Oh boy, where to start? You really need a good book. Sigh. Let’s start at the top of main():

This

struct Player *player;

defines a pointer to a struct Player, but it doesn’t initialize it. It has thus a more or less random value, pointing somewhere into memory. This

player->name = malloc(sizeof(player->name)*256);

now writes into parts of that random location the address of a piece of memory obtained by malloc(). Writing to memory through an uninitialized pointer invokes Undefined Behavior. After that, all bets are off. No need to look further down your program. You are unlucky that, by accident, you write to a piece of memory that is owned by your process, so it doesn’t crash immediately, making you aware of the problem.

There’s two ways for you to improve that. Either stick to the pointer and have it point to a piece of memory allocated for a Player object. You could obtain it by calling malloc(sizeof(Player).
Or just use a local, automatic (aka stack-based) object:

struct Player player;

The compiler will generate the code to allocate memory on the stack for it and will release it automatically. This is the easiest, and should certainly be your default.

However, your code has more problems than that.

This

player->name = malloc(sizeof(player->name)*256);

allocates consecutive memory on the heap to store 256 pointers to characters, and assigns the address of the first pointer (the address of a char*, thus a char**) to player->name (a char*). Frankly, I’m surprised that even compiles, but then I’m more used to C++’ stricter type enforcement. Anyway, what you probably want instead instead is to allocate memory for 256 characters:

player->name = malloc(sizeof(char)*256);

(Since sizeof(char) is, by definition, 1, you will often see this as malloc(256).)
However, there more to this: Why 256? What if I pass a string 1000 chars long? No, simply allocating space for a longer string is not the way to deal with this, because I could pass it a string longer still. So either 1) fix the maximum string length (just declare Player::name to be a char array of that length, instead of a char*) and enforce this limit in your code, or 2) find out the length needed dynamically, at run-time, and allocate exactly the memory needed (string length plus 1, for the terminating '\0' char).

But it gets worse. This

player->name = "John";

then assigns the address of a string literal to player->name, overriding the address of the memory allocated by malloc() in the only variable you store it in, making you lose and leak the memory.
But strings are no first-class citizens in C, so you cannot assign them. They are arrays of characters, by convention terminated with a '\0'. To copy them, you have to copy them character by character, either in a loop or, preferably, by calling strcpy().

To add insult to injury, you later attempt to free the memory a string literal lives in

free(player);

thereby very likely seriously scrambling the heap manager’s data structures. Again, you seem to be unlucky for that to not causing an immediate crash, but the code seemingly working as intended is one of the worst possibilities of Undefined Behavior to manifest itself.

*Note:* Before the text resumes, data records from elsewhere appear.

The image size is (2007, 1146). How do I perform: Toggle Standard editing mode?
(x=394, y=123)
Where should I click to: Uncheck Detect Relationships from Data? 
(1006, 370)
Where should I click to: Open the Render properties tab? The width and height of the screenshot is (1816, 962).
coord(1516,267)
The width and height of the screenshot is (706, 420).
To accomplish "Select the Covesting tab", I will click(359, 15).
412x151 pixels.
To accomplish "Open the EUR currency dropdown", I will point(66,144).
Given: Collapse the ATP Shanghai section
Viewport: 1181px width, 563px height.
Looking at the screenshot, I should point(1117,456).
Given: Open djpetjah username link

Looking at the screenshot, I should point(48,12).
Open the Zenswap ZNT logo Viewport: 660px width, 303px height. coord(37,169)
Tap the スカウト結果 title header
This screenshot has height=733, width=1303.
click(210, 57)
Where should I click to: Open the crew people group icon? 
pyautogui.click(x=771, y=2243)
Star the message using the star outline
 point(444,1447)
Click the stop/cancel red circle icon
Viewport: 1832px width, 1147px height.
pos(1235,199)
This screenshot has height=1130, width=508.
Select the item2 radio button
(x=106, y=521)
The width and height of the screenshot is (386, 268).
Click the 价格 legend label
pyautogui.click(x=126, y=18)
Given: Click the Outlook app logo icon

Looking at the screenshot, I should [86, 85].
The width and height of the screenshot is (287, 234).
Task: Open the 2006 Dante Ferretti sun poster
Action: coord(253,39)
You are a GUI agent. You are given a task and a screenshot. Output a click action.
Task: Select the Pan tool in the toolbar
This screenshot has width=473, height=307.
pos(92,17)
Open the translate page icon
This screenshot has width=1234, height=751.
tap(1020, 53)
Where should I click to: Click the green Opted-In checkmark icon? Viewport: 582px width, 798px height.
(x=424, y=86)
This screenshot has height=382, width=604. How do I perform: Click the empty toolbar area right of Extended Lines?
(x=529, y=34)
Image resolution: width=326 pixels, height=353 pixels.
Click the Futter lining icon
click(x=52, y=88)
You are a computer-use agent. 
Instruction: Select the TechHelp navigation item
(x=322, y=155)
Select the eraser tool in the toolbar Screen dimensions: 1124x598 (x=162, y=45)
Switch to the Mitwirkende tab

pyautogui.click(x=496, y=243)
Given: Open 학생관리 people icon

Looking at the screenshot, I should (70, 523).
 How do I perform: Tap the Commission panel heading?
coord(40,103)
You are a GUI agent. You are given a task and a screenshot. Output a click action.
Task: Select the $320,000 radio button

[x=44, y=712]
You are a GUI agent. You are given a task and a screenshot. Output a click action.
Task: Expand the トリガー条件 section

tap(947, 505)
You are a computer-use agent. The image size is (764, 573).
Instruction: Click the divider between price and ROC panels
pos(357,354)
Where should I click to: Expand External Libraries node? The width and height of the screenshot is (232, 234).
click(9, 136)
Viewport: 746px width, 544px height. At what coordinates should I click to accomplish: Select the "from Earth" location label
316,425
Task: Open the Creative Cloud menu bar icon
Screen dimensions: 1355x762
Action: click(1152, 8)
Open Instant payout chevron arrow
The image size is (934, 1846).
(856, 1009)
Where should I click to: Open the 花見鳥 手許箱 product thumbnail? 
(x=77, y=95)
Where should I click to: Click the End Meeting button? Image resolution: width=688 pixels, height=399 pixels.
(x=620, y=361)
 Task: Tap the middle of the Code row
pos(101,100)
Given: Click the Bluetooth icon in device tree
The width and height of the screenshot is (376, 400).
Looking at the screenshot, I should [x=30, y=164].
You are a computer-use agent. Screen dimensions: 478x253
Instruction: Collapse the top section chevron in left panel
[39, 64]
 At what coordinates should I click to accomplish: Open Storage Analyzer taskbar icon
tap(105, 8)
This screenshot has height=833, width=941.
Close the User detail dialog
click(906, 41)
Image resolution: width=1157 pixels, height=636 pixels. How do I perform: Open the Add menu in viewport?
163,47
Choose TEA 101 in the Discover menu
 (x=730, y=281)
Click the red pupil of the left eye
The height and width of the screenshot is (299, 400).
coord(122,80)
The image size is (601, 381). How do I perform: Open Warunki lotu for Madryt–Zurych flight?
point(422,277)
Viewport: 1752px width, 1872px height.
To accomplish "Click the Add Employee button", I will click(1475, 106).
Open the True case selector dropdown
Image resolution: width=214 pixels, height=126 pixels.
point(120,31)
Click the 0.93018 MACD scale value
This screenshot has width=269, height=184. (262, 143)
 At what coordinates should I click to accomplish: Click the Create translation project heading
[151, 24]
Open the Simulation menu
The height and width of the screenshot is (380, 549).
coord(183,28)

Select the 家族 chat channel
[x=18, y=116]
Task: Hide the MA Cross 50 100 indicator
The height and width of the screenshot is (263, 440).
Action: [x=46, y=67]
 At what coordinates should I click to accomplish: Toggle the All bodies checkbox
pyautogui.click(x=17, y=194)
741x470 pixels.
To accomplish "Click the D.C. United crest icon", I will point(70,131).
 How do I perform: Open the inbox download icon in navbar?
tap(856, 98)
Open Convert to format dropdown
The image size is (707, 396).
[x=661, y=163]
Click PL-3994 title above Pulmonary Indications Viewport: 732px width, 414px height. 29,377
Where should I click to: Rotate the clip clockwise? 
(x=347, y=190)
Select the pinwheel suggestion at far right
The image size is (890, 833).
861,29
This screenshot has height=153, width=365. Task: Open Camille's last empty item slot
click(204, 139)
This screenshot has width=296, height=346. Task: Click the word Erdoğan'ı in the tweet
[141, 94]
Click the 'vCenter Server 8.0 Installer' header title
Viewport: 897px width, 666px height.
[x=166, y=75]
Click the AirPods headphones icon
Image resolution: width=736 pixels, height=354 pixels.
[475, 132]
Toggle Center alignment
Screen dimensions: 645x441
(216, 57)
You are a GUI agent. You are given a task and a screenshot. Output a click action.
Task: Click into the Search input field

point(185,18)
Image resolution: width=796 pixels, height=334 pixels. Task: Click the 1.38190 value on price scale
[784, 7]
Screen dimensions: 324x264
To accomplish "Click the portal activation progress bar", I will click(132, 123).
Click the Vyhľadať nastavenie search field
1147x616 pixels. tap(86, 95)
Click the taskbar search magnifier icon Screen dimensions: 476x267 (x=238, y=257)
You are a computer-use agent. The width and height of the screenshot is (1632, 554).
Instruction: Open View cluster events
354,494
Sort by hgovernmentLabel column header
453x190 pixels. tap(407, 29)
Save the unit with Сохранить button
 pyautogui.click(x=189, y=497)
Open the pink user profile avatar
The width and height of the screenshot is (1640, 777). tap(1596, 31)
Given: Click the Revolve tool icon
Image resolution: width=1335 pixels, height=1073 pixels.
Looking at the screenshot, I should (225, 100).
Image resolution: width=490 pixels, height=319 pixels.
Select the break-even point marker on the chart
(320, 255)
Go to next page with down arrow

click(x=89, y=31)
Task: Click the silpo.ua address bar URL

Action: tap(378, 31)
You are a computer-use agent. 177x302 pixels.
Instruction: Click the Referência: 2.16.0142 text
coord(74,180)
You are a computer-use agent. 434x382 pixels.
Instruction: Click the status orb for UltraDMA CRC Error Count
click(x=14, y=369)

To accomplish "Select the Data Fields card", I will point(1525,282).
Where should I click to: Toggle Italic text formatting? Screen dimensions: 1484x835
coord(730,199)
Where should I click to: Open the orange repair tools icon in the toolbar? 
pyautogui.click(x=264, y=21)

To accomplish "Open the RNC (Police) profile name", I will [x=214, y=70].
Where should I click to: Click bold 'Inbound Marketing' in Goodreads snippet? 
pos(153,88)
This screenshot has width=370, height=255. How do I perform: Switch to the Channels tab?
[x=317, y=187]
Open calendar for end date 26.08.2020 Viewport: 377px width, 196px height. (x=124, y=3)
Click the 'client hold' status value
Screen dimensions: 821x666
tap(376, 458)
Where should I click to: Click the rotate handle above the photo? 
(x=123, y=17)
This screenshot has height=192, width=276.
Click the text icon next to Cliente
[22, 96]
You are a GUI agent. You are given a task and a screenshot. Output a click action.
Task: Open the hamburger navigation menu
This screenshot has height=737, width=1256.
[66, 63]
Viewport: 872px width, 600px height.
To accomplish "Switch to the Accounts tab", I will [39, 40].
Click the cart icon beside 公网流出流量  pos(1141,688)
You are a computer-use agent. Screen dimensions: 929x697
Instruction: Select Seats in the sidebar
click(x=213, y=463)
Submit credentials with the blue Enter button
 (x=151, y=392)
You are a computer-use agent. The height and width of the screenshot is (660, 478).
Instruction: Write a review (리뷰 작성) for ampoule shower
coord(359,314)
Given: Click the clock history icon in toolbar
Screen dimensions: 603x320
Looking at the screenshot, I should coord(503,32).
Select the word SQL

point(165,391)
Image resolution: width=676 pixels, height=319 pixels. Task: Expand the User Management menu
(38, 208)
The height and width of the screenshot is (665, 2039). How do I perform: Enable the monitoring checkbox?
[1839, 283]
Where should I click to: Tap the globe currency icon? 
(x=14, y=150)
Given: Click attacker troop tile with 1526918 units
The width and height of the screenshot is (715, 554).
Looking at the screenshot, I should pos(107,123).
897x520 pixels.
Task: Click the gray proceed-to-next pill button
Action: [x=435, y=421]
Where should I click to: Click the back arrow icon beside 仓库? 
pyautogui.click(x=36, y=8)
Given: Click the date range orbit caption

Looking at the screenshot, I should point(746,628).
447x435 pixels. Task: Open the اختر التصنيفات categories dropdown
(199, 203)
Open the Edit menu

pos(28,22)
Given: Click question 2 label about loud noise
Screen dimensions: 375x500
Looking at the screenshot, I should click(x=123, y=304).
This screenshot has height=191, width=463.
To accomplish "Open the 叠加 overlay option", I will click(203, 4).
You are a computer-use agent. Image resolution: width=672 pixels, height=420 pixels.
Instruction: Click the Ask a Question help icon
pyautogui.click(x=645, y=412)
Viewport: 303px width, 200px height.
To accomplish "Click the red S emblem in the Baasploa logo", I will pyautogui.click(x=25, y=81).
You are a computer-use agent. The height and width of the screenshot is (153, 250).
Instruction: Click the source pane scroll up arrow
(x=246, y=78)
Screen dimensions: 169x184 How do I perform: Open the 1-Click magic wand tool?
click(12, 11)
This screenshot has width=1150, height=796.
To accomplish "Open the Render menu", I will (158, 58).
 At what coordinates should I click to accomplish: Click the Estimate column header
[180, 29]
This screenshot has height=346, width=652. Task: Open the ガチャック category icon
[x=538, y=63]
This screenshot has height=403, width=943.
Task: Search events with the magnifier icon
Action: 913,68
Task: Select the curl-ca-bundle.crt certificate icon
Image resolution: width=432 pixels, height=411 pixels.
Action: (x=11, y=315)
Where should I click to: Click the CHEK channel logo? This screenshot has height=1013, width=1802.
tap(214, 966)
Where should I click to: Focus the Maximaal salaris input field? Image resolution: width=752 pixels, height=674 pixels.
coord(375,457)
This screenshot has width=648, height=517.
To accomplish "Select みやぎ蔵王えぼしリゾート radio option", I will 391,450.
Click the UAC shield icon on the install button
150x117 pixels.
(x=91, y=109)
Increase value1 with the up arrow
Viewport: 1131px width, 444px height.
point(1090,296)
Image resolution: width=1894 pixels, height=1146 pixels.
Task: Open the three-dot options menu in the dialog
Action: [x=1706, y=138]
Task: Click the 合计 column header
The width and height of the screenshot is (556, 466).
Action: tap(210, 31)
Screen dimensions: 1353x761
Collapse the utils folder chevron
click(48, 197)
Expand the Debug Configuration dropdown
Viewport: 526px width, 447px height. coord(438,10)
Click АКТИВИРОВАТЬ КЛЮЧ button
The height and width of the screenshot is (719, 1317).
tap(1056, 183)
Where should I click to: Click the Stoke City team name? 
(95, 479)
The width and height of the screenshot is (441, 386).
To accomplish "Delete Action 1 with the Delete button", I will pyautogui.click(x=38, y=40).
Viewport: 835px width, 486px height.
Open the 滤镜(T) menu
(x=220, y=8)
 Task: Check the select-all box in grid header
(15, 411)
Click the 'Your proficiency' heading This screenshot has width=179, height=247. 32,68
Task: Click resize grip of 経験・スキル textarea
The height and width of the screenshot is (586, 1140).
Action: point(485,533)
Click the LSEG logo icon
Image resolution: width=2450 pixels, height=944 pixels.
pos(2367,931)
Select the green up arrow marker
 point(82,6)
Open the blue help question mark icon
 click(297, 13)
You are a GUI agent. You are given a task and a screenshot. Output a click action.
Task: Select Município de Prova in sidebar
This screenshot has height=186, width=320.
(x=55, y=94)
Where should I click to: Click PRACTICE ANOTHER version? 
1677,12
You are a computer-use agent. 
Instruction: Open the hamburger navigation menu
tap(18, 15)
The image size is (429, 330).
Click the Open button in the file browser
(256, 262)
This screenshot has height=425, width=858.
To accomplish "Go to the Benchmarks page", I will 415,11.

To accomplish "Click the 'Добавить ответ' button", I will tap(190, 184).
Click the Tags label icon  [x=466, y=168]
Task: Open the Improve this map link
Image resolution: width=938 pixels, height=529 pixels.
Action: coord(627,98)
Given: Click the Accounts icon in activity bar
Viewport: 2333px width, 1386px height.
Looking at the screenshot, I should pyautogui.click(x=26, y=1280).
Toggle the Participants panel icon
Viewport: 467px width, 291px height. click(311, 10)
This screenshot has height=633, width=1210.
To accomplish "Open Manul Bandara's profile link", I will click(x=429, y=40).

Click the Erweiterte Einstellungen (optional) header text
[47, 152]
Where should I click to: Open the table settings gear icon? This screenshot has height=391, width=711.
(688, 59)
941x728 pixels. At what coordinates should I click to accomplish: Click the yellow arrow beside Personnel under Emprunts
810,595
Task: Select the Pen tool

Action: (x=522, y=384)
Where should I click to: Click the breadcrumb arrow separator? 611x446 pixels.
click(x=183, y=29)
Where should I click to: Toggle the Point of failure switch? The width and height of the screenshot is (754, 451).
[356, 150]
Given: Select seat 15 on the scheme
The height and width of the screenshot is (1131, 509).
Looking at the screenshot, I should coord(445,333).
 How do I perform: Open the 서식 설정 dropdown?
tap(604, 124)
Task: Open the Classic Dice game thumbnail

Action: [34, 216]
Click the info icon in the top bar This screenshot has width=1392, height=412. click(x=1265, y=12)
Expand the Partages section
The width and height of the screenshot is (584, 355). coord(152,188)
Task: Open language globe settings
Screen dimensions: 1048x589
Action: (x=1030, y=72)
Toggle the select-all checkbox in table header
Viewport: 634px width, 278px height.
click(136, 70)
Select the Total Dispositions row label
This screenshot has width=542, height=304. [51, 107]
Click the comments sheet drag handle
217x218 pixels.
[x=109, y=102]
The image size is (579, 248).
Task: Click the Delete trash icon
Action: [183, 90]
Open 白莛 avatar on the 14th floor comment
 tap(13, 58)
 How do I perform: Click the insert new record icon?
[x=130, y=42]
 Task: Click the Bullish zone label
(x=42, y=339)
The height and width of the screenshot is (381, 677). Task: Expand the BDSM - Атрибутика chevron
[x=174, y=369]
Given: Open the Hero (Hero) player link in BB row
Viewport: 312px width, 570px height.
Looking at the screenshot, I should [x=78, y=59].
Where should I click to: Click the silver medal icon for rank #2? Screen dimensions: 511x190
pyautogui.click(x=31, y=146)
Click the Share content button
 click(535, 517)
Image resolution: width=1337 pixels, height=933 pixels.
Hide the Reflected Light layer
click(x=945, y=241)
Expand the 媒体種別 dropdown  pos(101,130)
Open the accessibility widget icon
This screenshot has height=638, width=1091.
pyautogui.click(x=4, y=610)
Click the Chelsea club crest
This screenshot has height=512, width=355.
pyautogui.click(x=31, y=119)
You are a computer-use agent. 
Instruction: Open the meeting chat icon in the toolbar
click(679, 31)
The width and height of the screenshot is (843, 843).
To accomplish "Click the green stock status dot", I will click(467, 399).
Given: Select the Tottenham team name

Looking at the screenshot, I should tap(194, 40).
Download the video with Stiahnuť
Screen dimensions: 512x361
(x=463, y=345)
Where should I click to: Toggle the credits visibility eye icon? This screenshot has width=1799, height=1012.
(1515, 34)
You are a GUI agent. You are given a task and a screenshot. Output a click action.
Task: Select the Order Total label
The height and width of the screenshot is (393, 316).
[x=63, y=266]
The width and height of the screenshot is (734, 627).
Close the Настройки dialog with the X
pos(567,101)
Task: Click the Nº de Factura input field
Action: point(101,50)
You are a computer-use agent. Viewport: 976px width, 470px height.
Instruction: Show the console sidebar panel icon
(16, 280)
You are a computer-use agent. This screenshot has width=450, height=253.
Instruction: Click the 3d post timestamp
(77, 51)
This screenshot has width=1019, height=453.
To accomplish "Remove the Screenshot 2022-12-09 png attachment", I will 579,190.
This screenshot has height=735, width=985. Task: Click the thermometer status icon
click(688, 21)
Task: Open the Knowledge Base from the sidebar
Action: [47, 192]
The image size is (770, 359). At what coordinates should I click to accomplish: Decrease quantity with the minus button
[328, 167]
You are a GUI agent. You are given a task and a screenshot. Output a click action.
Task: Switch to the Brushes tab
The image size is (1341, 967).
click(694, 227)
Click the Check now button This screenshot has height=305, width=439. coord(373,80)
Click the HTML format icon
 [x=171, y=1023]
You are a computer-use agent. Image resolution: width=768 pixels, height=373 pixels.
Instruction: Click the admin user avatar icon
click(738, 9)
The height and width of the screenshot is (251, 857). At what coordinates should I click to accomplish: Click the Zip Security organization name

If it weren’t for all bets being off before, they now thoroughly would be.

I’m sorry if this sounds condemning, it really wasn’t meant that way, but you certainly and seriously fucked up this one. To wrap this up:

1. You need a good C++ book. Right now. Here is a list of good books assembled by C programmers on Stack Overflow. (I’m a C++ programmer by heart, so I won’t comment on their judgment, but K&R is certainly a good choice.)

2. You should initialize all pointers immediately, either with the address of an existing valid object, or with the address of a piece of memory allocated to hold an object of the right type, or with NULL (which you can easily check for later). In particular, you must not attempt to read from or write to a piece of memory that has not been allocated (dynamically on the heap or automatically on the stack) to you.

3. You need to free() all memory that was obtained by calling malloc() exactly once.

4. You must not attempt to free() any other memory.

I’m sure there is more to that code, but I’ll stop here. And did I mention you need a good C book? Because you do.